I did not realized at the time just how hard it is to find one that was that familiar with this rare but not unheard of disease. The doctor I went to did listen, but said would test because he saw other things in my blood work that might be a problem and if I wanted to look anything up on the internet, I should look up Metabolic X. Ugh! Another one of the diseases they want to pin you with without proving it because it could not possibly be Cushings…never-never! Well with the next test, 1mg dex test, I got a call saying it was high but—can’t be Cushing’s. The doctor did a 4mg test, again. Can you guess? It was high. Now I had this doctors’ attention. I guess he figured he had a live one.

By that time I found this site and saw Dr C from my area of the country. He was listed as a helpful doctor, so I made an appointment…six month wait! The local endo wound up mentioning Dr C as the doctor to go to who had experience in Cushing’s patients and I should get a second opinion. I did and from there on I found an easier path to an answer that was long in coming. The new endo was understanding and listened and retested to make sure the test came out positive. He also ordered a salivary which also was high and was not put off by 2 neg, 24-hr urines. He felt I had Cushing’s by the labs and pictures I showed him from over the last 7 years. He talked about how hard it was to locate doctors in this field that are good or even practicing in the area. He said he would check to see if the next test that was more invasive (petrosal sinus sampling) was being done at Mt. Sinai in NYC and if the neuro that was experienced in this matter was still there. They were and he made the arrangements very quickly. I had it done and the source of the cortisol is known. Once I found the right people with experience who were able to recognize this disease, it was not long before I had hope someone would do something to help me get better. Seven months is not such a long time to finally come to this stage, especially when reading everyone else's story. Mine is a piece of cake. I did go through years without being diagnosed and feeling horrible, both mentally and physically. I hope this disease will be more recognized in the future and doctors will at least be opened-minded, no matter how rare it is suppose to be. I happen to think that it’s more prevalent then they think anyway and that obese people should automatically be checked to rule it out. I know the test is sensitive and it doesn’t always show cortisol as it could be cylicle, but all options must be looked at for that overweight person who might have Cushing’s. I was the rare case that they were not listening to-handing me another diet and telling me it was my fault, disregarding all the other symptoms as the result of my weight.

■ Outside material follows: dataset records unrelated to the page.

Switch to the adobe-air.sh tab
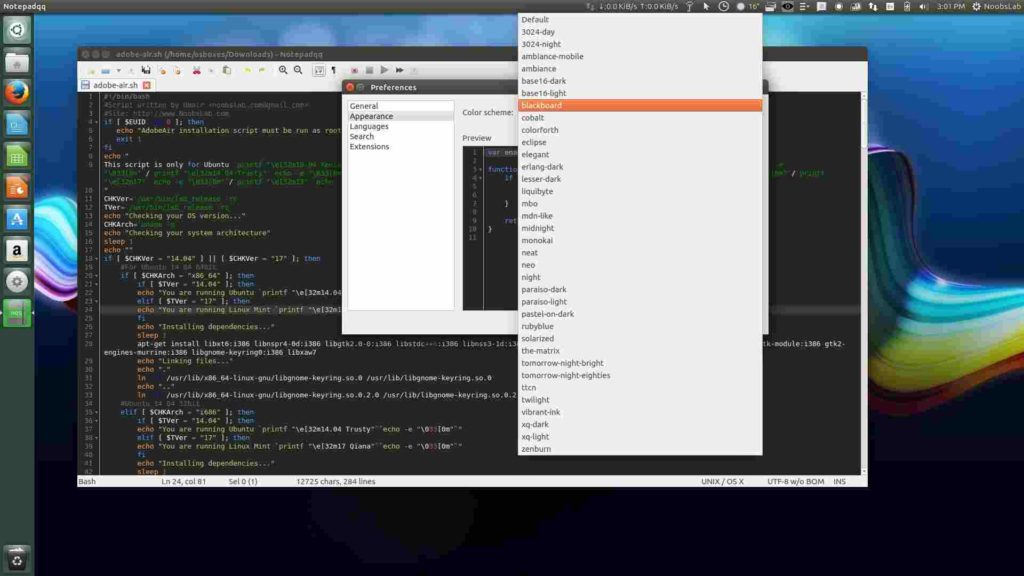 [x=113, y=85]
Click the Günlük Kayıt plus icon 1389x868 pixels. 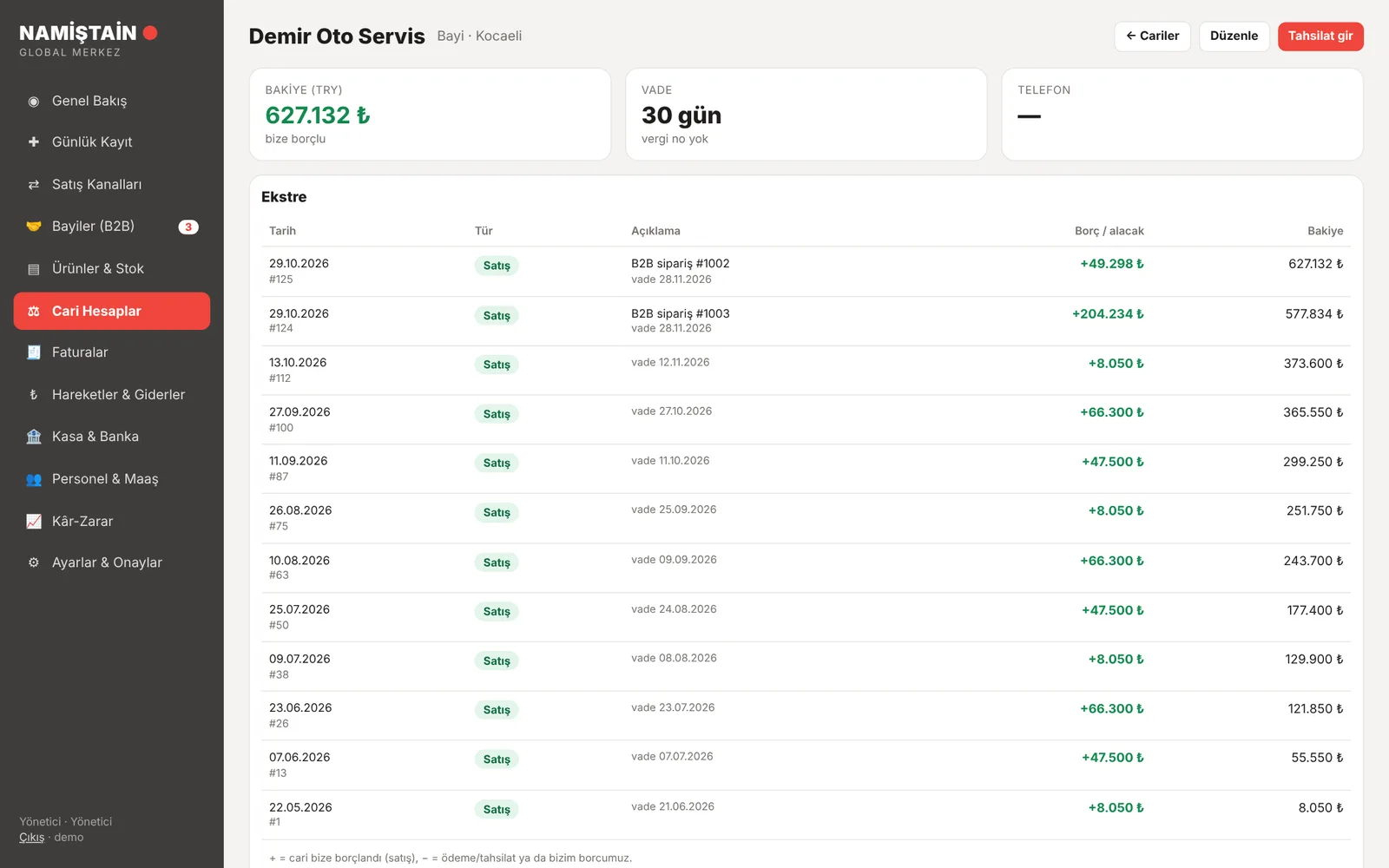coord(34,142)
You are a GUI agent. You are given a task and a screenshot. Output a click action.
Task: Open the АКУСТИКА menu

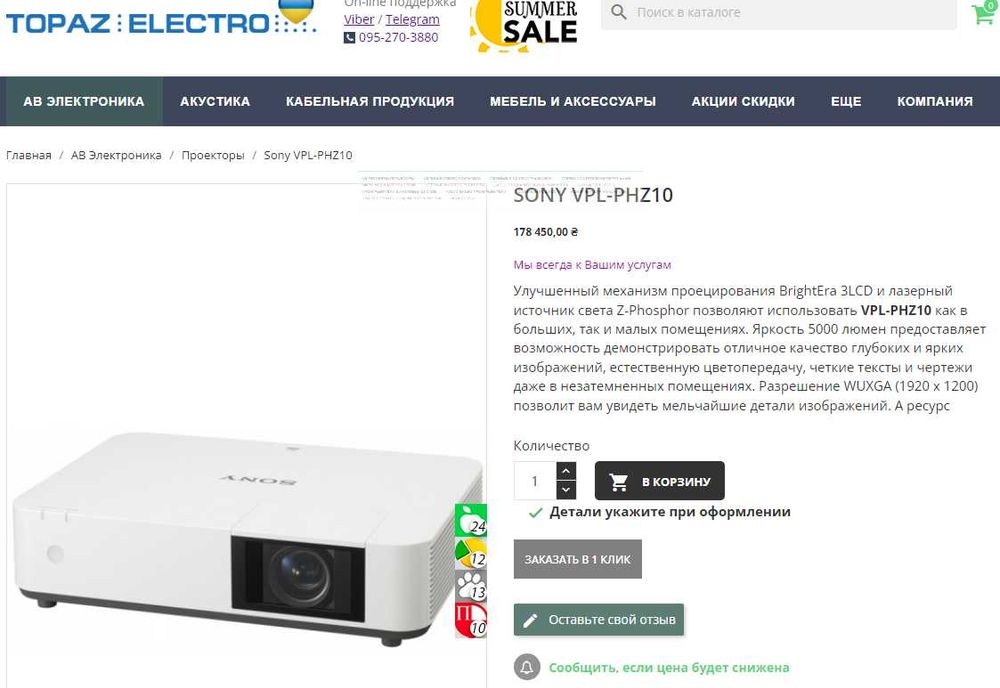pyautogui.click(x=215, y=101)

My bio and what I have been through is not much different than most of the other members of this club that we are not thrilled about belonging to. But we can share our stories, and I do like knowing I am not alone and we seem to be going through much of the same experiences. I just wish more doctors would come aboard and read about the hard road most of us have traveled to find answers. Answers they should have been more readily provided to us.

I will let all know what happens at my next stop. I am hoping for a success. I will think positive-and with humor.